Pourquoi le procureur général a-t-il abandonné les poursuites contre les trois personnes qui ont fait irruption lors de la cérémonie de remise des prix Giller il y a deux ans ?
Nous ne ferons aucun commentaire sur les accusations spécifiques qui ont été abandonnées, si ce n'est pour dire qu'il y a eu un certain nombre de cas où, à notre avis, les autorités n'ont pas pris conscience des implications à long terme de l'abandon des poursuites, qui encourage la poursuite de ces comportements.

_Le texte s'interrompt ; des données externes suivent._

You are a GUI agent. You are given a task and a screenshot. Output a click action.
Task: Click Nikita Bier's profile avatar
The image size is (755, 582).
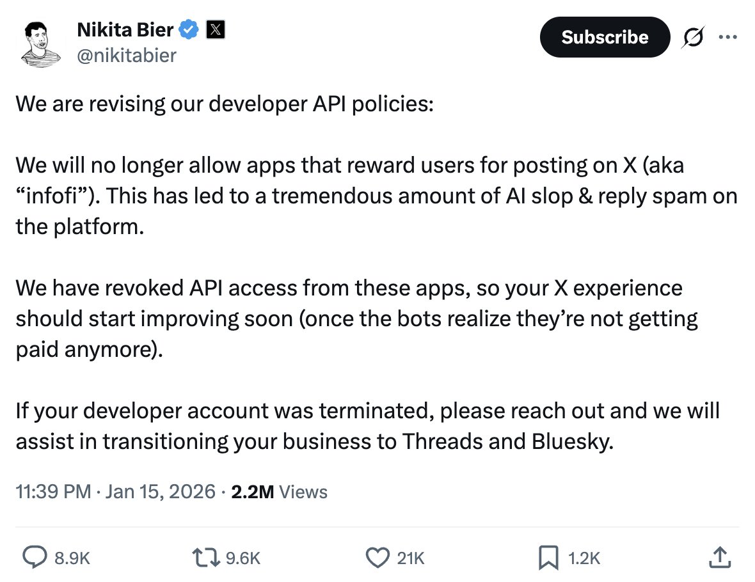click(40, 43)
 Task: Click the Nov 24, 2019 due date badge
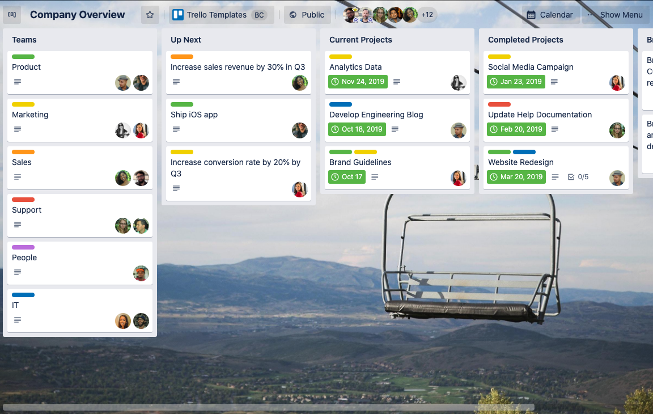pyautogui.click(x=358, y=82)
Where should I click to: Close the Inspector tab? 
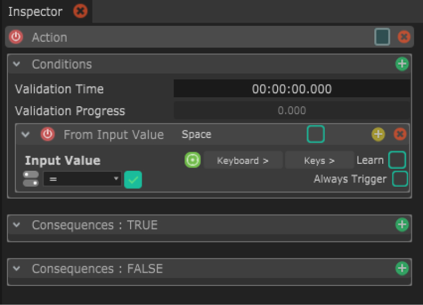click(x=80, y=11)
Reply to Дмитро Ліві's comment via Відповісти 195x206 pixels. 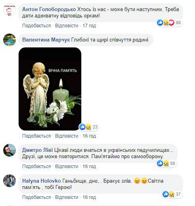[x=67, y=166]
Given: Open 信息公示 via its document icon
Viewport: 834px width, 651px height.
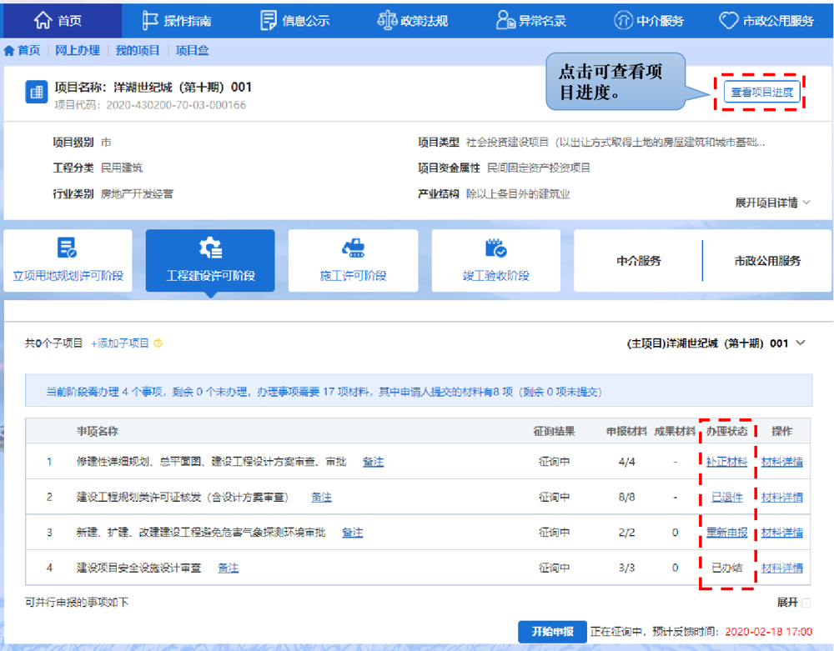Looking at the screenshot, I should click(268, 18).
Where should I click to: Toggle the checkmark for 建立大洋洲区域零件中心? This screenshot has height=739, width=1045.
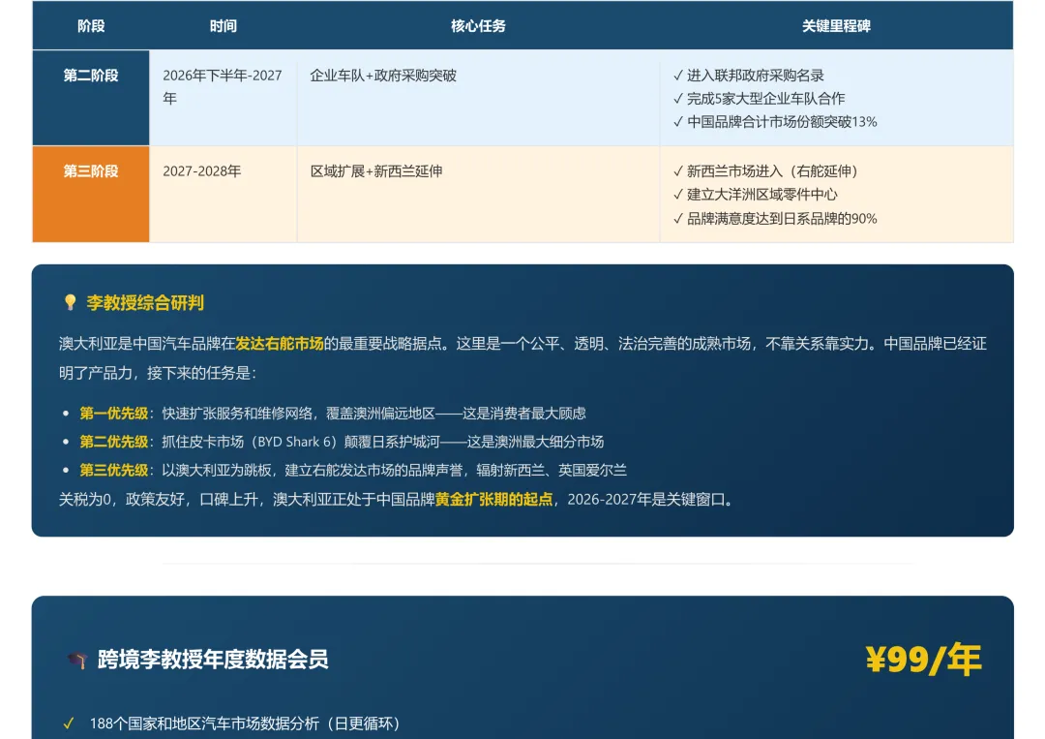[x=675, y=195]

On nous a également interrogés sur l'abandon des poursuites relatives au vandalisme commis contre Indigo et, plus généralement, sur l'abandon des poursuites. Nous ne ferons aucun commentaire sur les poursuites spécifiques abandonnées dans l'affaire Indigo ; certaines poursuites n'ont pas été abandonnées ; les accusés ont plutôt plaidé coupables et ont été reconnus coupables.

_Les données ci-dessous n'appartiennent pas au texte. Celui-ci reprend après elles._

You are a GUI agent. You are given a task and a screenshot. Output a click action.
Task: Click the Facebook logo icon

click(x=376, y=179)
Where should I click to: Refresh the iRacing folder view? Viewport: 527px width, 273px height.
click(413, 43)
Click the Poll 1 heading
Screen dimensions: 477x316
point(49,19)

Sans commenter les cas spécifiques et leurs dispositions, nous avons constaté un certain nombre de problèmes systémiques qui devraient être traités dans diverses juridictions et au niveau national. Il s'agit notamment des suivants :
(a) un décalage parfois entre la police et les procureurs quant au bien-fondé des accusations motivées par la haine, même lorsqu'il n'y a pas eu de changement de circonstances entre le dépôt des accusations et la décision de les retirer
(b) le refus de reconnaître les motivations fondées sur les préjugés, les préjugés ou la haine dans les affaires qui visent la grande majorité des Juifs qui soutiennent le droit d'Israël à exister ou les Israéliens, une catégorie protégée lorsqu'elle est prise pour cible en raison de son origine nationale. Mais même dans les cas où le tribunal refuse de traiter ces affaires, telles que le vandalisme, comme étant motivées par des préjugés, des préjugés ou de la haine, cela reste une circonstance aggravante lors de la détermination de la peine, comme l'a récemment constaté un juge de la cour supérieure qui a estimé que le vandalisme était motivé par des convictions politiques. Le juge a déclaré qu'un tel comportement porte atteinte aux valeurs démocratiques et peut conduire à des actes violents tels que ceux observés lors de l'assaut du Capitole américain. Nous constatons également une reconnaissance insuffisante du fait que tenir Canadiens juifs des événements au Moyen-Orient équivaut à antisémitisme.
(c) lorsque des actes criminels mineurs sont potentiellement motivés par la haine, nous constatons trop souvent que les plaignants ou la communauté ne sont pas consultés avant que la décision de poursuite ne soit prise, ce qui sape la confiance dans le processus, même si la décision est la bonne.